Dell is seeing a clear surge in AI-driven demand, and it’s already reshaping how businesses plan their IT purchases for the year ahead. According to Dell Taiwan General Manager Terence Liao, enterprise adoption of artificial intelligence is set to keep expanding in both scope and scale through 2026, signaling continued momentum for AI infrastructure and the broader commercial PC market.

One of the biggest drivers behind this shift is the accelerating rollout of AI servers. Dell has already begun shipping Nvidia B300 and GB300-based AI servers, and interest has been particularly strong for the GB10 model, which has emerged as a standout option among customers. This rise in demand highlights how quickly organizations are moving from experimentation to real deployment—building the computing foundation needed for AI training, inference, automation, and analytics across departments.
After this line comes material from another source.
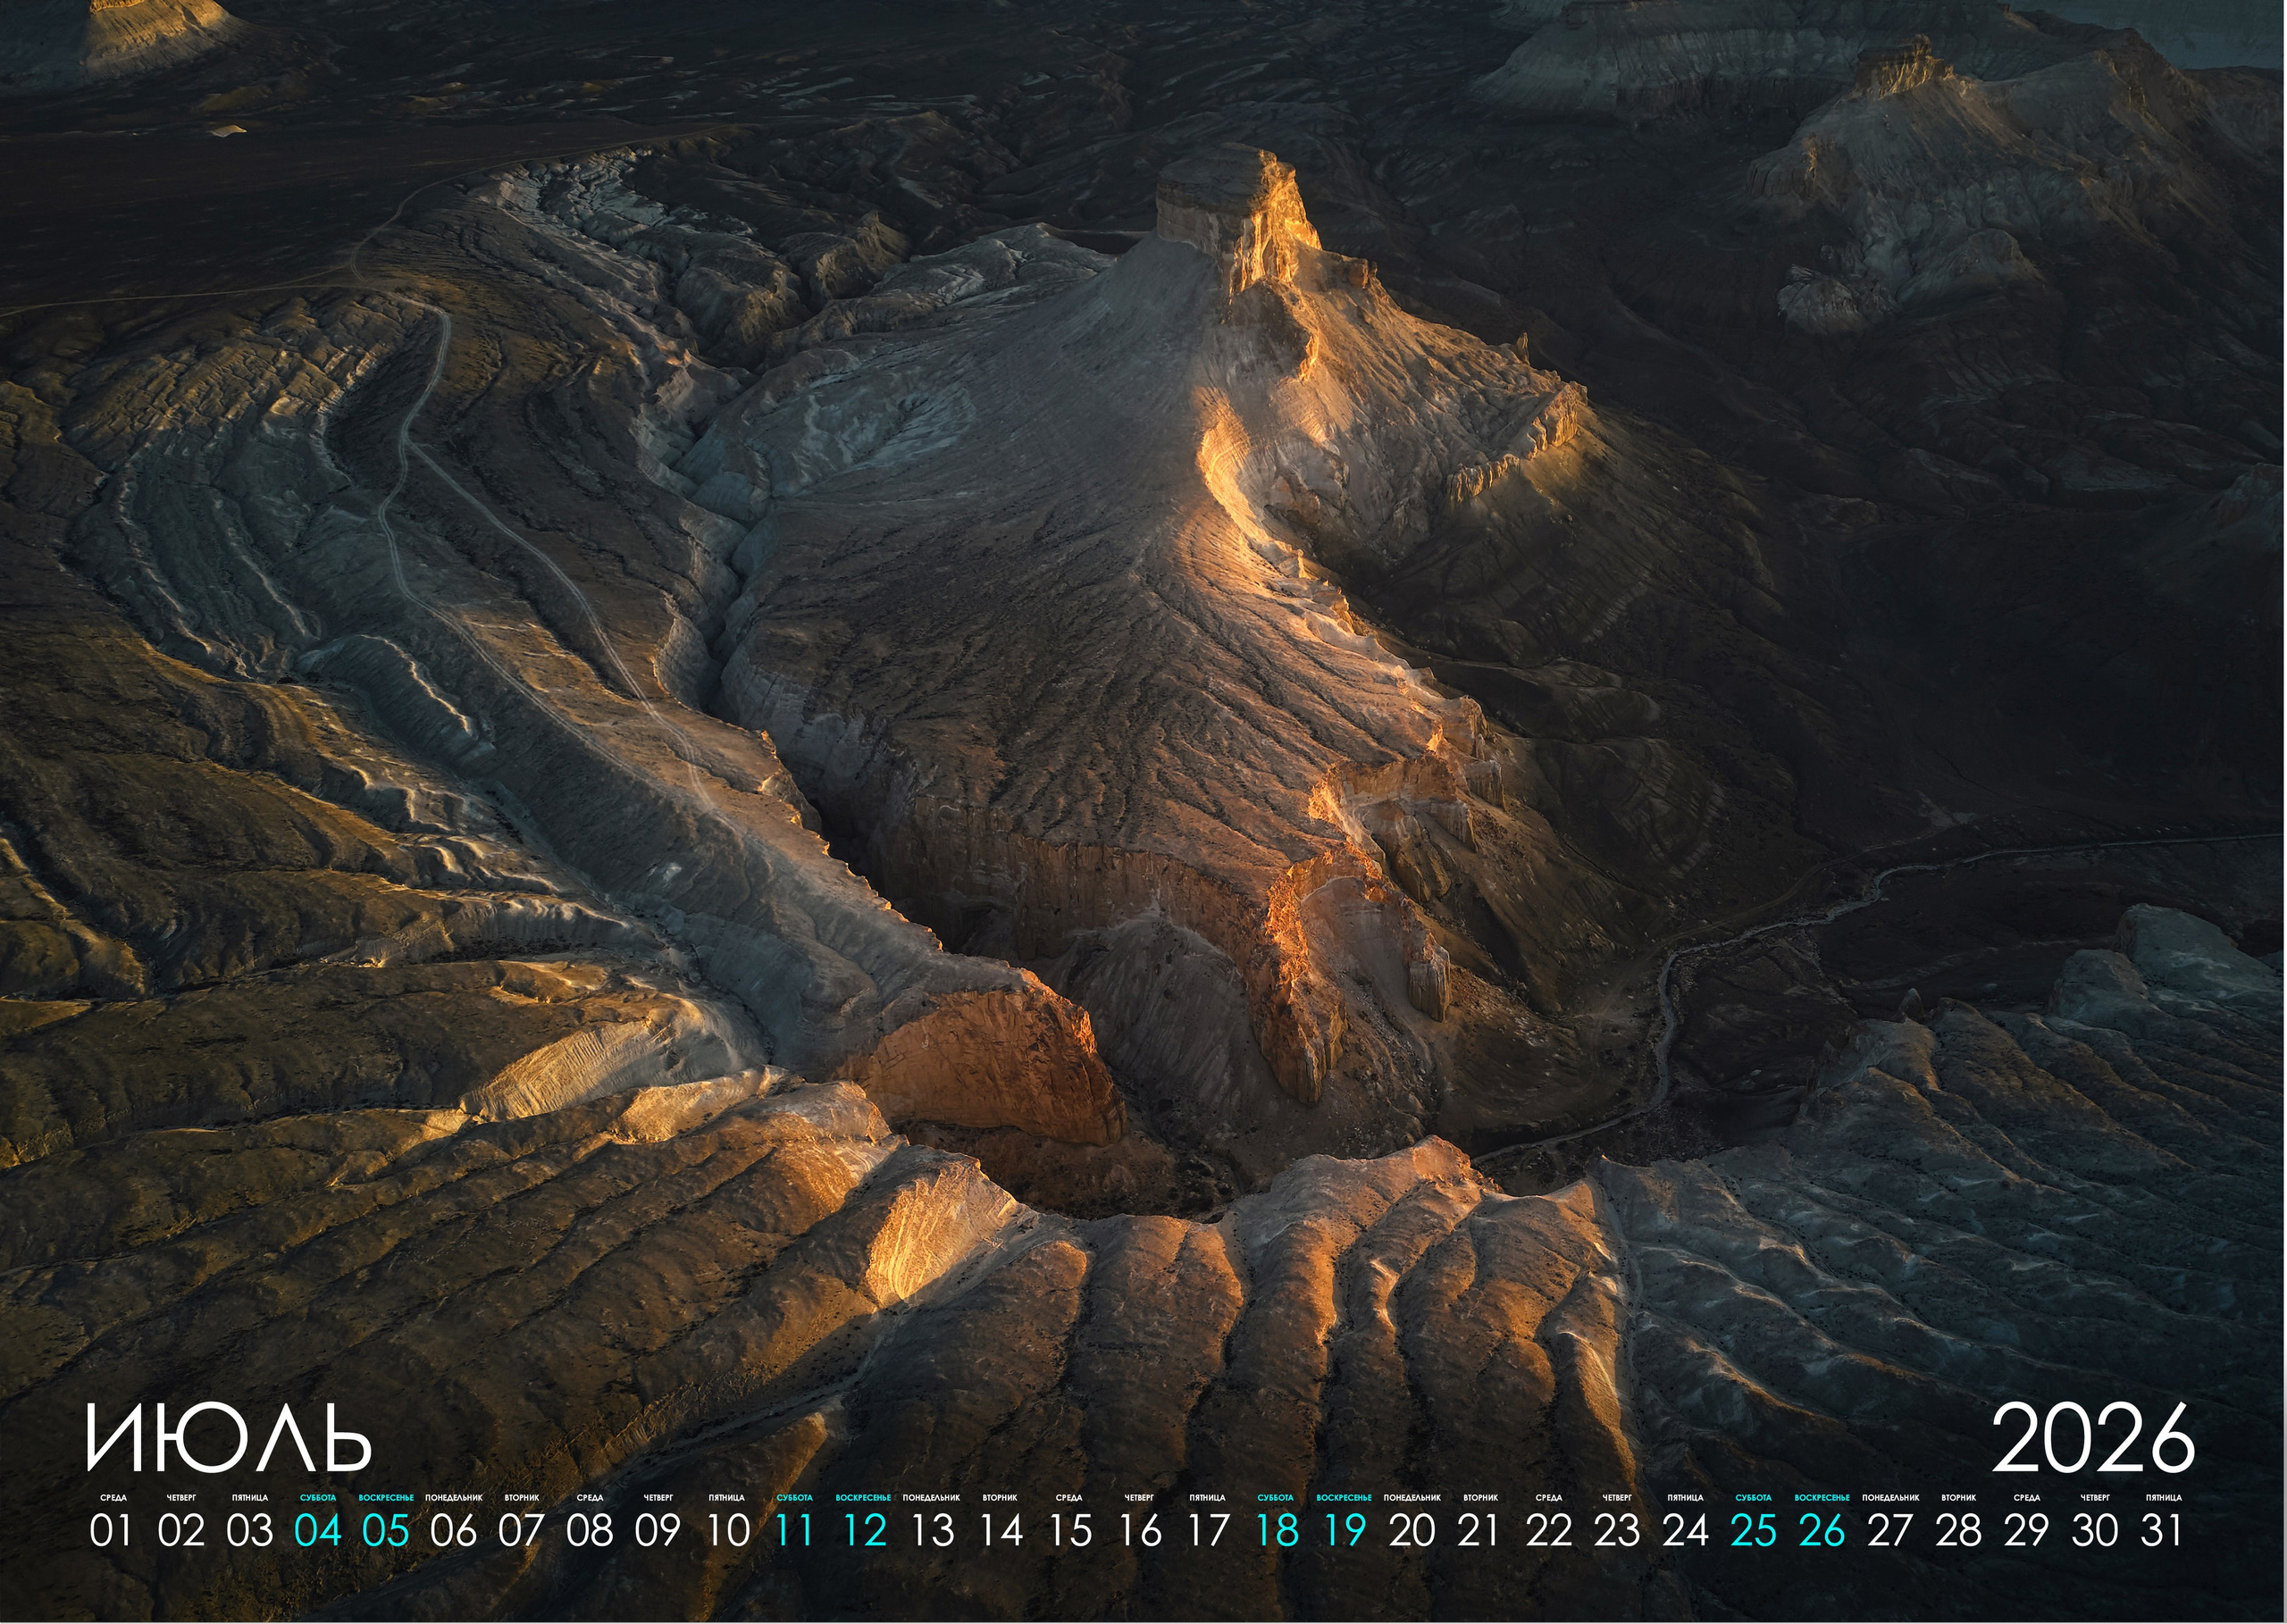Click date 28 in the date row

pos(1958,1531)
What makes this trend especially notable is the spillover effect into earlier PC ordering. Even as AI server sales boom, companies are also adjusting their PC procurement timelines, locking in orders sooner to support AI-enabled workflows and modern workplace upgrades. As more organizations integrate AI tools into everyday operations, the need grows not only for powerful back-end compute, but also for updated client devices that can handle AI-assisted productivity, security enhancements, and new software requirements.

Looking ahead, Dell expects this wave of enterprise AI adoption to broaden further through 2026, suggesting sustained demand for both AI servers and business PCs. For buyers and IT leaders, the message is clear: AI isn’t a future roadmap item anymore—it’s becoming a core driver of infrastructure decisions right now, and the companies preparing early are helping fuel stronger-than-expected ordering trends across the PC supply chain.